--- TEXT PROVIDED Enclosed Below ---
Zebrafish models of germ cell tumor

Abstract

Germ cell tumors are neoplasms arising from pluripotent germ cells. In humans, these tumors occur in infants, children and young adults. The tumors display a wide range of histologic differentiation states which exhibit different clinical behaviors. Information about the molecular basis of germ cell tumors, and representative animal models of these neoplasms, are lacking. Germline development in zebrafish and humans is broadly conserved, making the fish a useful model to probe the connections between germ cell development and tumorigenesis. Here, we provide an overview of germline development and a brief review of germ cell tumor biology in humans and zebrafish. We also outline some methods for studying the zebrafish germline.

Figure 1. Histology of zebrafish germ cell tumors

Hematoxylin & eosin stained sections from formalin-fixed, paraffin-embedded zebrafish testes. A, B: normal testis. The testis consists of cysts or lobules of spermatogenic cells surrounded by a basement membrane and somatic cells. Small clusters of spermatogonia are seen adjacent to the basement membrane (arrowheads). Successive stages of differentiation are also evident, including primary and secondary spermatocytes, spermatids and mature spermatozoa. C-F: testicular germ cell tumors. The images shown are from the tgct germ cell tumor mutant line; similar histology can be found in carcinogen-treated fish and in males of advanced age. C-F: loss of orderly architecture and impaired differentiation. Ectopic clusters of spermatogonia are seen in the center of the lobule, distant from the basement membrane (arrows). In E, a severe reduction in spermatogenesis is evident. F: complete loss of spermatocytic differentiation. The architecture of the lobule is overrun by a proliferation of primitive, spermatogonial-like cells. (Modified, with permission, from (Neumann et al., 2009)).
--- End of Enclosed TEXT PROVIDED ---
--- RECORDS SUPPLIED Enclosed Below ---
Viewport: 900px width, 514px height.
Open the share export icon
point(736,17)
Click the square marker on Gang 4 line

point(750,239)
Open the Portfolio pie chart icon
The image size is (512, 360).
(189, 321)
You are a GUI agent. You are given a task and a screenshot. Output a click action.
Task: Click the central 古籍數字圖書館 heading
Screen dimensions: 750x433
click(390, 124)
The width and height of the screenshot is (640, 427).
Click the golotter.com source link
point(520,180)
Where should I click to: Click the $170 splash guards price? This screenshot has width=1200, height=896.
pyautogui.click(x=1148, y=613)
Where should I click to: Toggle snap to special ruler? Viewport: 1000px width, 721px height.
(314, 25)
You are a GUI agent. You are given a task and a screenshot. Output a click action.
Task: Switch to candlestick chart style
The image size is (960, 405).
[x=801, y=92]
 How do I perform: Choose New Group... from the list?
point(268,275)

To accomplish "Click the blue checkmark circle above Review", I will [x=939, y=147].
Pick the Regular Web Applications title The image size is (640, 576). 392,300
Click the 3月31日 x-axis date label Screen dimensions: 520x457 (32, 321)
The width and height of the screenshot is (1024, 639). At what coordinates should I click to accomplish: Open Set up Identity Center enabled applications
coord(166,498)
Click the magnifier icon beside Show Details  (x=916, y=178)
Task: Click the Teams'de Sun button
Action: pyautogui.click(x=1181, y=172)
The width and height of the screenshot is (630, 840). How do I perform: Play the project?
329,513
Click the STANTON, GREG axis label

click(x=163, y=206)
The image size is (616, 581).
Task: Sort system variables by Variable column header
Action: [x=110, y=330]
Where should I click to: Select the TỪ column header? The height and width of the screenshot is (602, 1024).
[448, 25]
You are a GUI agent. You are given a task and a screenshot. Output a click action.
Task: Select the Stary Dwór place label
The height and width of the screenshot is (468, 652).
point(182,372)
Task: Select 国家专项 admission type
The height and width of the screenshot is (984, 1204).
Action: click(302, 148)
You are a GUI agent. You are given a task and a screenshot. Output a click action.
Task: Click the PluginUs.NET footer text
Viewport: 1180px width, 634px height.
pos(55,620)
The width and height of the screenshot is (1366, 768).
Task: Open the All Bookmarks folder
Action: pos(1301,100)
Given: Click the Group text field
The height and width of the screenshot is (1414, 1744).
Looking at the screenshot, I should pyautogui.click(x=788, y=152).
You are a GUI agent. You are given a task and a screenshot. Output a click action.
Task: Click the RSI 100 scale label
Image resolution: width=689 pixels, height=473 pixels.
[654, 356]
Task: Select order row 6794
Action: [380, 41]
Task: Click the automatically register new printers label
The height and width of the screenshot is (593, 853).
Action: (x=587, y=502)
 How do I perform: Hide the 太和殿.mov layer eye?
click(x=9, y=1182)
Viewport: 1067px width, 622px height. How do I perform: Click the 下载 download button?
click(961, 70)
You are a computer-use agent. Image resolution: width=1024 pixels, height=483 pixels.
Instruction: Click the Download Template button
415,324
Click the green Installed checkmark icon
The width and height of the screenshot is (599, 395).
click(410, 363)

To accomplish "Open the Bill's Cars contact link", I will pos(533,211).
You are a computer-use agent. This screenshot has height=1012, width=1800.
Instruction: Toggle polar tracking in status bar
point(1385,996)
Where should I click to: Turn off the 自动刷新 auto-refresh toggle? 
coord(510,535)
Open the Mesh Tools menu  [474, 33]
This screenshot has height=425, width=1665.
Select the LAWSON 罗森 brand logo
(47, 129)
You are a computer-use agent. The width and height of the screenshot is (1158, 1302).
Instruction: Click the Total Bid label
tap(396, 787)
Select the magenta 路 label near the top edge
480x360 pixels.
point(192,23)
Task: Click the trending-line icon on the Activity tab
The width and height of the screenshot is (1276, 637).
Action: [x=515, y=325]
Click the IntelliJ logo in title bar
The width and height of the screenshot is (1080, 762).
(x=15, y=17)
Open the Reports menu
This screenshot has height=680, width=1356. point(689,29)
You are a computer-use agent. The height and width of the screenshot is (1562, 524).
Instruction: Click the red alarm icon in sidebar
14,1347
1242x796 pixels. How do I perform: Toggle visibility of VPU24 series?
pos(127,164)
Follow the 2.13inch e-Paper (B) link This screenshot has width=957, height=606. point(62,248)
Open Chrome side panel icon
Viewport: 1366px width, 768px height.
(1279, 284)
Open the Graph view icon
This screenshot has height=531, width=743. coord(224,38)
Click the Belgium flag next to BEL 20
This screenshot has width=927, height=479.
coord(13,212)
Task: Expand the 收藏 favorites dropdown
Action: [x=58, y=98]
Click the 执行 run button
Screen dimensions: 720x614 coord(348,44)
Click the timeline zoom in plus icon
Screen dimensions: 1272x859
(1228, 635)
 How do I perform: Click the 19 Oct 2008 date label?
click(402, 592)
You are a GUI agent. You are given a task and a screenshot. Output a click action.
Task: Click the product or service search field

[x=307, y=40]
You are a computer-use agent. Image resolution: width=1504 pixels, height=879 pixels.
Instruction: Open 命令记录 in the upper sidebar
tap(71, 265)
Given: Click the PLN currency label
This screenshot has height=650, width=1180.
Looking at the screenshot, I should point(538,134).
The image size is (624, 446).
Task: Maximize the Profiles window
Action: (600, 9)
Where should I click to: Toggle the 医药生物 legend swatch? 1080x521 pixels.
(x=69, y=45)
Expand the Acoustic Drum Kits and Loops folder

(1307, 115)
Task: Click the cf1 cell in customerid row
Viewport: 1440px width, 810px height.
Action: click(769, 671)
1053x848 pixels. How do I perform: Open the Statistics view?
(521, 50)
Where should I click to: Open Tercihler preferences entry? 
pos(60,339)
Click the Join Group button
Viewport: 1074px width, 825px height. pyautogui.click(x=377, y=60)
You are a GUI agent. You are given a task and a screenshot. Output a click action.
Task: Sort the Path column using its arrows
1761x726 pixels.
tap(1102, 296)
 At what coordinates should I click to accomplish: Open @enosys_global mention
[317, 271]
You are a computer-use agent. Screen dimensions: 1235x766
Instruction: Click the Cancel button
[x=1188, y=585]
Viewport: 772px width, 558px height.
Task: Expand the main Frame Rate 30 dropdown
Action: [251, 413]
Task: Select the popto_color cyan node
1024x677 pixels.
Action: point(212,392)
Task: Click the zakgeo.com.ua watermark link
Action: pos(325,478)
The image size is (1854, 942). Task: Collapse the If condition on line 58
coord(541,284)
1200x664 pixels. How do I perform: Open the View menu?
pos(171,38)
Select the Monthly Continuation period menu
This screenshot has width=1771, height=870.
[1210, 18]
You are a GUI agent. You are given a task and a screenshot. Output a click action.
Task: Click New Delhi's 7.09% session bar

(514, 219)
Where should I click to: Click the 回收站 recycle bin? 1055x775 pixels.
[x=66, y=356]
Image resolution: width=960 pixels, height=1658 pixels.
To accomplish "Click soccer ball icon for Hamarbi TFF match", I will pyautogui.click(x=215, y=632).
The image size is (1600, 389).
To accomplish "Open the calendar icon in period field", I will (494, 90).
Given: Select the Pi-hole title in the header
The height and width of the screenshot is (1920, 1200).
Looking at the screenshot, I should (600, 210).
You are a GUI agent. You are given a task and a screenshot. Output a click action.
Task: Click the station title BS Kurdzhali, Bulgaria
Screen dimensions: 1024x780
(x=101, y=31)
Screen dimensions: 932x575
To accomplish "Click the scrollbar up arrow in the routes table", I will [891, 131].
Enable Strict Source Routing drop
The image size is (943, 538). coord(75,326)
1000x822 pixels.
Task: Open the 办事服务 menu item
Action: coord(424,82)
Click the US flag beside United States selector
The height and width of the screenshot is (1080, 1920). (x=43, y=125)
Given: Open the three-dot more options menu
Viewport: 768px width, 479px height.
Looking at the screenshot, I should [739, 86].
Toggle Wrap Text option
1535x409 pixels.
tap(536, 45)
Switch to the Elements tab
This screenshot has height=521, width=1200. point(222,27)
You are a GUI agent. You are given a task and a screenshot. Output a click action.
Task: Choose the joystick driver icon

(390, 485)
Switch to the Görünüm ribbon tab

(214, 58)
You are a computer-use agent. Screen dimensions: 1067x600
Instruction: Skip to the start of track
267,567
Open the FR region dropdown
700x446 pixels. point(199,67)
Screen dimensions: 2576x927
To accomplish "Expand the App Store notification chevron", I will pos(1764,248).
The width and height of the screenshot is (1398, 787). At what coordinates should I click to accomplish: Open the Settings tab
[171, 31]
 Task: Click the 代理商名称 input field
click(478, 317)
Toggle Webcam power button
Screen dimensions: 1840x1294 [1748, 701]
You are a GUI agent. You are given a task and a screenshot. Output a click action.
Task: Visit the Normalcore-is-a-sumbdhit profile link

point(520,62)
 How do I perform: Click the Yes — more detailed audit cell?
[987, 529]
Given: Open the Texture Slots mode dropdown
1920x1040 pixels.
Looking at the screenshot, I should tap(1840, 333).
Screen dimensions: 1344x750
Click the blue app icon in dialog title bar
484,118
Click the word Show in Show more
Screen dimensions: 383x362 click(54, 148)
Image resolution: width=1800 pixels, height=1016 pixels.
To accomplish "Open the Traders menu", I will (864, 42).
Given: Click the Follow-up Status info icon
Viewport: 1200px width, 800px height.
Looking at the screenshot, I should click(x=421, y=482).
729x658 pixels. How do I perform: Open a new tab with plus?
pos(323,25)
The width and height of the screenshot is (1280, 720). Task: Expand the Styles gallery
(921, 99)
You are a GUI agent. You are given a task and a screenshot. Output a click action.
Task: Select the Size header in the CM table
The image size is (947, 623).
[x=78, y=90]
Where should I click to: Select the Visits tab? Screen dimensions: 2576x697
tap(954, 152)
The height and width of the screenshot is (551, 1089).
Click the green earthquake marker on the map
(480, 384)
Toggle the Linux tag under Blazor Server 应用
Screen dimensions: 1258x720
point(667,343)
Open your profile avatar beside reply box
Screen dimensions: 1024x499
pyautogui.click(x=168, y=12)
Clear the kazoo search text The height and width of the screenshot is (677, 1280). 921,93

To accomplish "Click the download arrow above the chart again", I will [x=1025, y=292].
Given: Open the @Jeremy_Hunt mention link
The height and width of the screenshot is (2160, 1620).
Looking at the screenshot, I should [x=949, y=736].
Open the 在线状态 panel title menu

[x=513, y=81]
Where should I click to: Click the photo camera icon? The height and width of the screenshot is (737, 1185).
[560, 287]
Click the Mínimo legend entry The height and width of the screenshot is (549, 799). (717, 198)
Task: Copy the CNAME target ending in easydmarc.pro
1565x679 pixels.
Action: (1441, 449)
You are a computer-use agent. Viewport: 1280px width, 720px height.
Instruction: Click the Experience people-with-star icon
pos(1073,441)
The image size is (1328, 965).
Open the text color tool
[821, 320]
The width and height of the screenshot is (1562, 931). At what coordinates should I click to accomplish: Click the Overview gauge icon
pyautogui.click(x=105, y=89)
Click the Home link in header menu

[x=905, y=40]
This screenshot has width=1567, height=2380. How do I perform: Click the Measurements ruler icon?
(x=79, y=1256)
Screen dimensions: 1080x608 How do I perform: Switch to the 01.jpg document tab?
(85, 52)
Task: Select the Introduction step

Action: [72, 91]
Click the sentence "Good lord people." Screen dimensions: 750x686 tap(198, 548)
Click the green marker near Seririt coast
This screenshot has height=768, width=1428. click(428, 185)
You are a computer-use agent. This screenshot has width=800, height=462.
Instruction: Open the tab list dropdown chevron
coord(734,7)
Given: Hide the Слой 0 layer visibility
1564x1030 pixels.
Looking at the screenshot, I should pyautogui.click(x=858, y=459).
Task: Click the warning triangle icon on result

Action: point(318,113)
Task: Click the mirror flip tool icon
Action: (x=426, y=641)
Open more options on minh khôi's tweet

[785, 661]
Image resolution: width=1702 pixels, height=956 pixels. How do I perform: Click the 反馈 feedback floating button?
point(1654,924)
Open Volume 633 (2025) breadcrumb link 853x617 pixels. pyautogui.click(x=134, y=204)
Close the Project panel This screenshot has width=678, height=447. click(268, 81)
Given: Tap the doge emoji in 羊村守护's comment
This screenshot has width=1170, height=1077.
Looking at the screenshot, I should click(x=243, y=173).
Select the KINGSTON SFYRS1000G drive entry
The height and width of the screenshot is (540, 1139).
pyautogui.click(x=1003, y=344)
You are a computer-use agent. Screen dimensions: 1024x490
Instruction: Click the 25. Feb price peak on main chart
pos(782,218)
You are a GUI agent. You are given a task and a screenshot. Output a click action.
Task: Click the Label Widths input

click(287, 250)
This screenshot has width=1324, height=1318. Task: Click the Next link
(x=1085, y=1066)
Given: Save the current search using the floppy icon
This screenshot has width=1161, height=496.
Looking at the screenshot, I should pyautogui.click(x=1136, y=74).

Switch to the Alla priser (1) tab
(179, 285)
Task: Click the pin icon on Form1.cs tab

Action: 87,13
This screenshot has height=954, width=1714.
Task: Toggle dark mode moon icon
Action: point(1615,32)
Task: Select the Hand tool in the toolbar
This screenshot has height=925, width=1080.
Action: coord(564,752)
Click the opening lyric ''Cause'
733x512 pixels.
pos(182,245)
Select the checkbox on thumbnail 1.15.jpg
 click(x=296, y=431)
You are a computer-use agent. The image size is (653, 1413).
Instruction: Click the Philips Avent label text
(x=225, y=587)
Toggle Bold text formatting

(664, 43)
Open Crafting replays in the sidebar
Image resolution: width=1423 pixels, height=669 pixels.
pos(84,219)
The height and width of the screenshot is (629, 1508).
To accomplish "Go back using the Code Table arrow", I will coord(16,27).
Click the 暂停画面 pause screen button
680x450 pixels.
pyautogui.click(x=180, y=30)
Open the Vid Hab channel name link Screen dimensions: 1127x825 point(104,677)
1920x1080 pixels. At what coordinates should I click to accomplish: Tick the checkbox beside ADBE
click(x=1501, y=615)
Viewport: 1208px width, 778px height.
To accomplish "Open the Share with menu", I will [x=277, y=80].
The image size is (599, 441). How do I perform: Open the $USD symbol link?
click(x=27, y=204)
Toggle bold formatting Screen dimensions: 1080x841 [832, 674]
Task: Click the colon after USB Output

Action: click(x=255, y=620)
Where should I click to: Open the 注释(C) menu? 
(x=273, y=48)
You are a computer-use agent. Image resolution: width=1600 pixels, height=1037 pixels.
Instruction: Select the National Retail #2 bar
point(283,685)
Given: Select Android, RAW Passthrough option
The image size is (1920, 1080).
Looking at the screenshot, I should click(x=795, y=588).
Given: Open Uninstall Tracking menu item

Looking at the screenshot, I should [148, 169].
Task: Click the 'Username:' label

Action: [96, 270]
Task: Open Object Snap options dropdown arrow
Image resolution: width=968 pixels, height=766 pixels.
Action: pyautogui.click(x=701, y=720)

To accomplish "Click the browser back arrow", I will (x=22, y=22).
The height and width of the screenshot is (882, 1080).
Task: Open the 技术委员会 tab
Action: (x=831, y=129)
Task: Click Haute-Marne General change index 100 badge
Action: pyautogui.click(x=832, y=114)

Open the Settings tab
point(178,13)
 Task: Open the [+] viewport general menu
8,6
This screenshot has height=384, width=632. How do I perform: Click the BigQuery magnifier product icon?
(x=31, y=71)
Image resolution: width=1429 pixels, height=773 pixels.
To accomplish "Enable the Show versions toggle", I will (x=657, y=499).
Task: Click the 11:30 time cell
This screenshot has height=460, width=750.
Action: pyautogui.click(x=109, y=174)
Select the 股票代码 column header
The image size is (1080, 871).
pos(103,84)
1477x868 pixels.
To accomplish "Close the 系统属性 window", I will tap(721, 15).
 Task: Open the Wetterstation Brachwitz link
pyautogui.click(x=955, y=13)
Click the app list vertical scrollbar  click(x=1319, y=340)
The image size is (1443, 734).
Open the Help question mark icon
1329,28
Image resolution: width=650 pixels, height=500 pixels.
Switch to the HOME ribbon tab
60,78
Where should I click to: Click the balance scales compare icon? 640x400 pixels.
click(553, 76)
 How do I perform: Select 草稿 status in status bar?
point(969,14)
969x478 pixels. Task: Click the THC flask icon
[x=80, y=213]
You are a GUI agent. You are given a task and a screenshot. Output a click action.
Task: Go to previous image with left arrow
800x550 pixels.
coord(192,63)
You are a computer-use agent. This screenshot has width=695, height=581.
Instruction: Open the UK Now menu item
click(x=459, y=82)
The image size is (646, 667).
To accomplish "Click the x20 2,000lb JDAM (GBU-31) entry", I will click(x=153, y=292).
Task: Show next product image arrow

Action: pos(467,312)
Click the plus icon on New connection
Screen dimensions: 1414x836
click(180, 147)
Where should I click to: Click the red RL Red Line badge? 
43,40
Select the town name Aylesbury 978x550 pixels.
--- End of Enclosed RECORDS SUPPLIED ---
#### [ABOUT THIS EXERCISE]
Return the stretch of the zebrafish germ cell tumor text from "Germ cell tumors are" through "the zebrafish germline.", copied word for word.

#### [SOLUTION FOR THIS EXERCISE]
Germ cell tumors are neoplasms arising from pluripotent germ cells. In humans, these tumors occur in infants, children and young adults. The tumors display a wide range of histologic differentiation states which exhibit different clinical behaviors. Information about the molecular basis of germ cell tumors, and representative animal models of these neoplasms, are lacking. Germline development in zebrafish and humans is broadly conserved, making the fish a useful model to probe the connections between germ cell development and tumorigenesis. Here, we provide an overview of germline development and a brief review of germ cell tumor biology in humans and zebrafish. We also outline some methods for studying the zebrafish germline.